Clearly somebody threw this wallet out the window. Was it some sort of mob hit? Then again, maybe it was just a simple case of a stolen wallet.

I start picking up the credit cards, wallet and photos. With each card and photo I pick up, there are three more I find. But this person would want all of this stuff back, I think. I need to do the right thing. Do unto others as you hope they would do unto you. Or something to that effect.

So I spend about five minutes collecting what must be thirty family photographs, ten credit cards, a wallet and a whole bunch of other miscellaneous identification. I shove it all in my fuel belt and, with a bit of extra weight at my stomach and looking a bit like an over-stuffed wallet carrying fool, resume my trudge back home.

I've done something good, I thought. I've found somebody's wallet. Yeah for me.

When I got back to the hotel room, I looked at the driver's license and realized the woman (5 foot 1, 165 pounds. Let's call her LaQuisha), lives in Las Vegas. I called information and got her phone number.

You don't know me, I said into LaQuisha's answering machine, but I'm wondering if you lost your wallet.
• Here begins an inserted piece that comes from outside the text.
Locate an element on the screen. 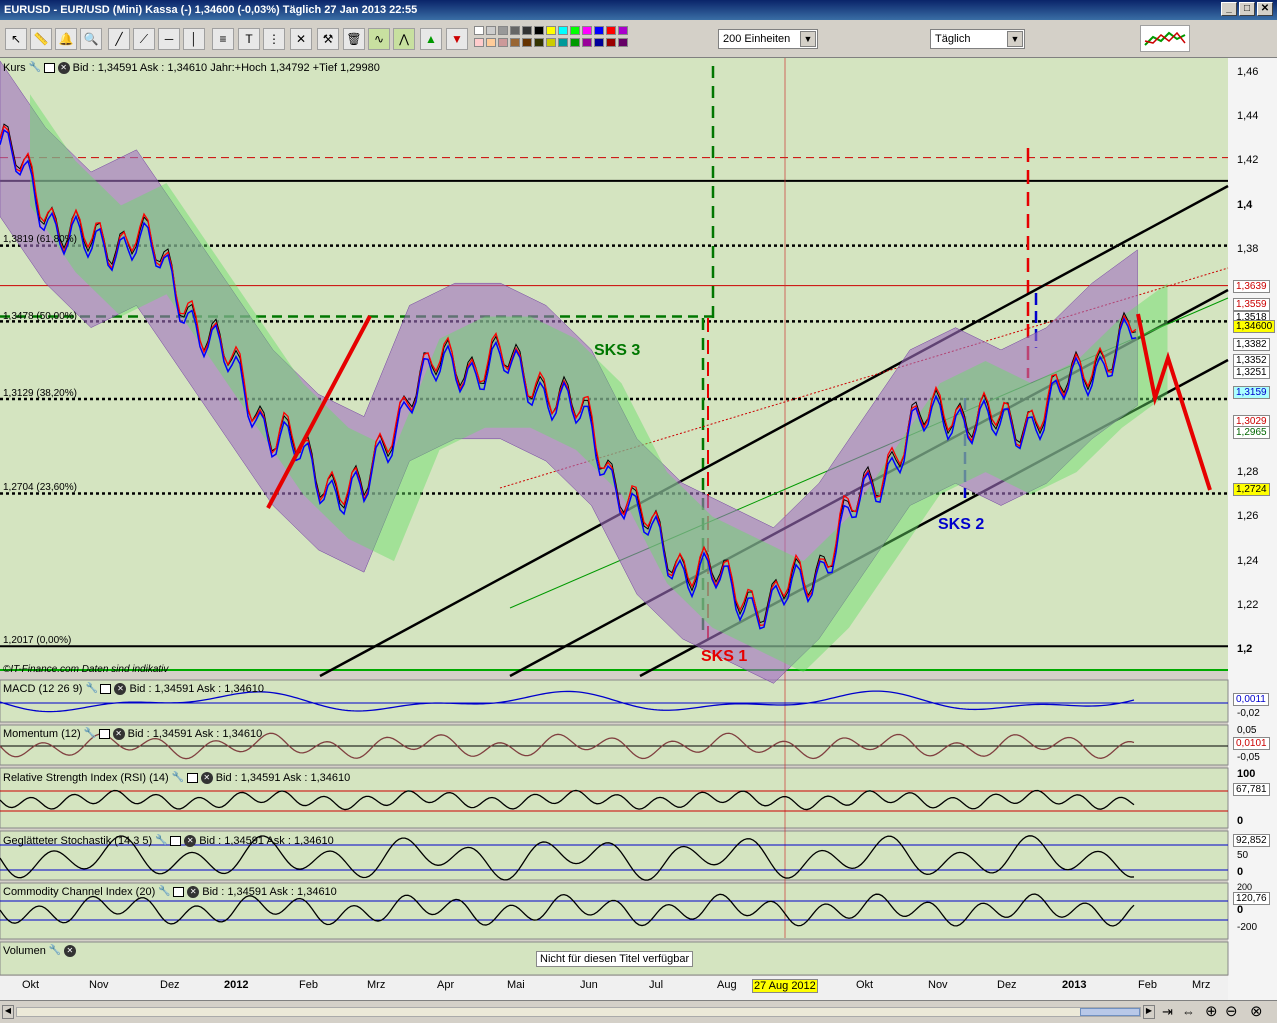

If so, please call me.

Two hours later I get a call back from LaQuish. I asked her if she lost her wallet. Yes, she said. I tried to verify that it was hers. A picture of Winnie The Pooh on the front, she said.
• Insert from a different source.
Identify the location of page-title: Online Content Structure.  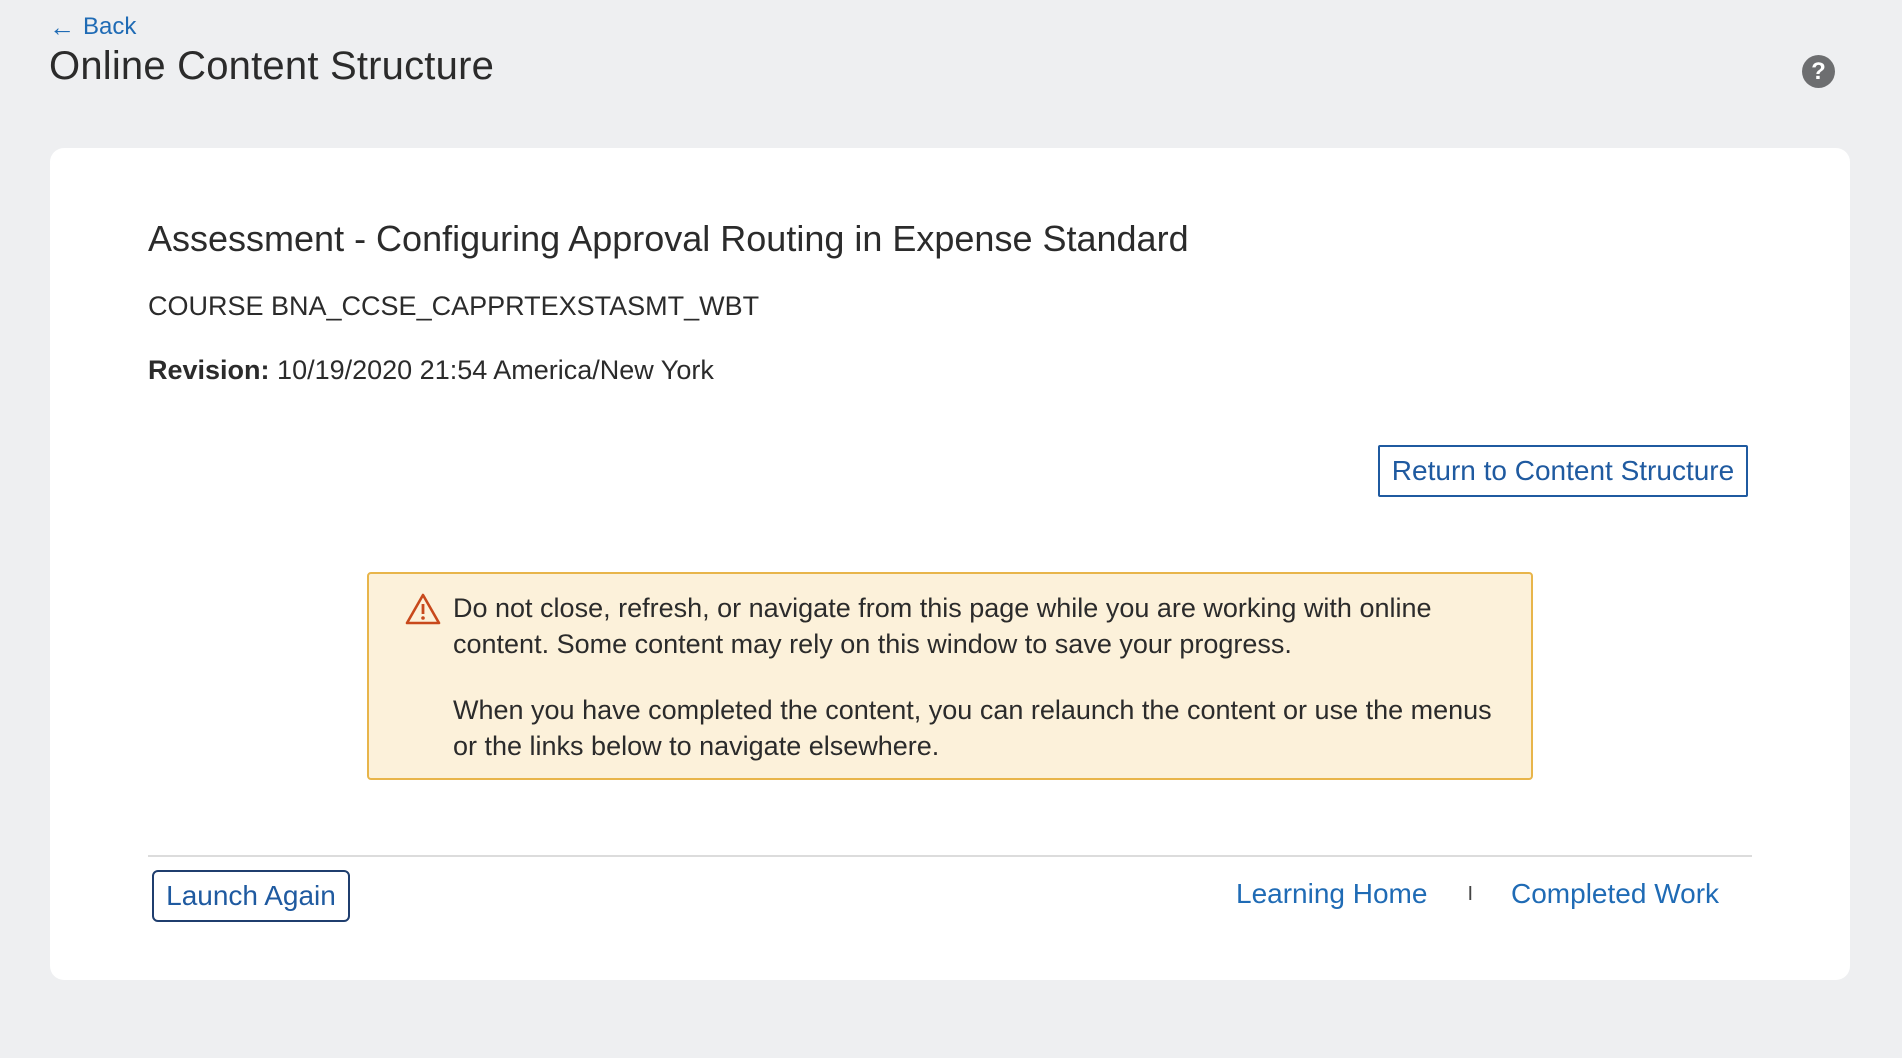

I told her that I think her wallet was stolen.
No it wasn't, she replied matter of factly. I left it at iHop.

I'm pretty sure it was stolen, I insist in as nice and comforting a manner as I can. I found it on the side of the road in the middle of nowhere all scattered about. It seems somebody threw it out a car window.
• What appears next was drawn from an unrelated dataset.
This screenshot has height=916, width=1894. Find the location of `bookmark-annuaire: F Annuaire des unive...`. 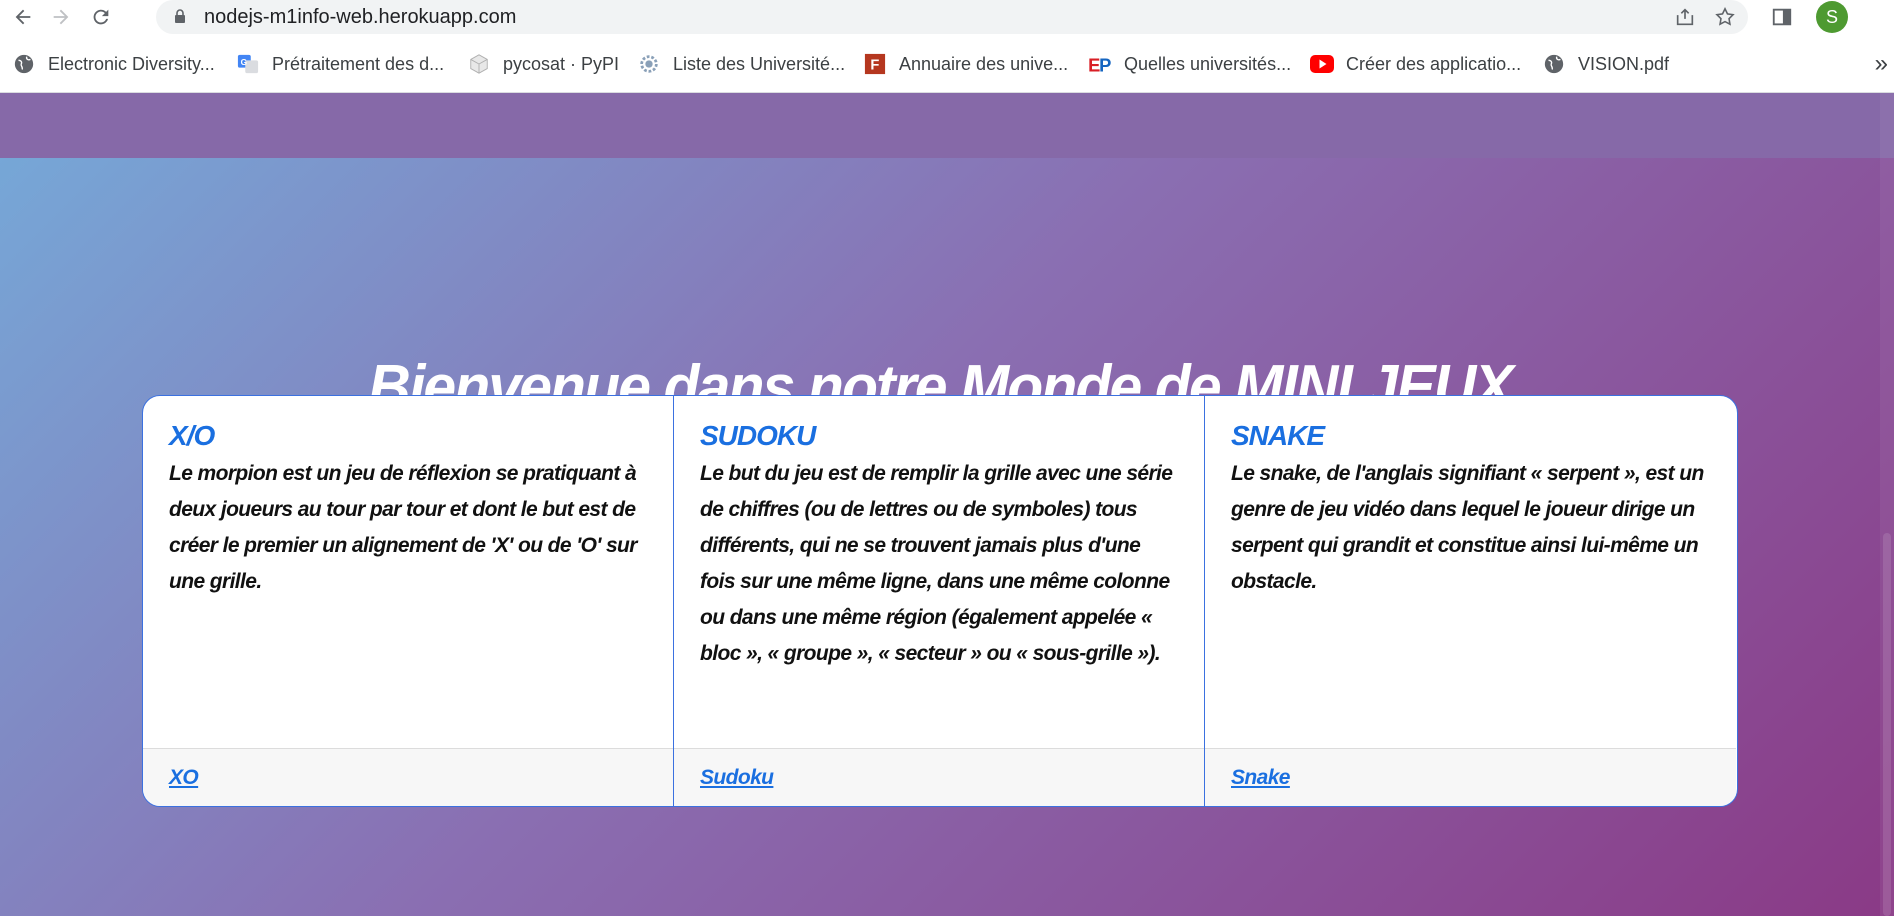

No, she insisted. I left it at iHop.

I started to feel uncomfortable. How come she isn't thanking me? Aren't I doing a good thing? Isn't this right? How come she isn't grateful?

So you know, I told her. There are no credit cards or cash in here. I found your bank card but it looks like the other forms of payment were stolen.

LaQuisha was silent.

Does she think I stole her credit cards? Does she really believe that I ripped off her cash?! I'M DOING A GOOD THING!!!

As I said, I found it on the side of the road, I repeated. I think somebody must've taken out the cards and thrown the rest out of the window.

I wanted to tell her how I stopped my two-hour run to pick this up. And how I shoved this George Costanza wallet in my fuel belt and ran with it down the Las Vegas Strip for nearly 4 miles. I wanted to let her know how I scrambled around in the dirt and the storm drain to gather all the photos of her nieces and nephews with their stock football-player-on-one-knee pose and standard yearbook smiles and random baby pictures. I wanted her to be grateful. I wanted a goddam "thank you."

But I felt accused.

I left the remains of her wallet in a bag with the front desk personnel at the hotel and told LaQuisha she can come pick them up. I spent an extra two minutes writing her a note, letting her know where I found the items and wishing her the best of luck in cancelling her credit cards.

Two minutes extra. Trying to be nice. Trying to justify my do-goodliness.

And as I drove out of town, two minutes beyond 24 hours of being in Las Vegas, I started thinking once again about the underbelly of it all. Something was odd about my exchange with LaQuisha. Something just wasn't right. I know they say that the road to hell is paved with good intentions. I can only hope it doesn't travel right down Las Vegas Boulevard.

1 comments:

No Wetsuit Girl said...

The obvious questions are: why would you call her if you stole the wallet? What would a runner do at IHOP? And what's the attraction of Vegas? I don't get it.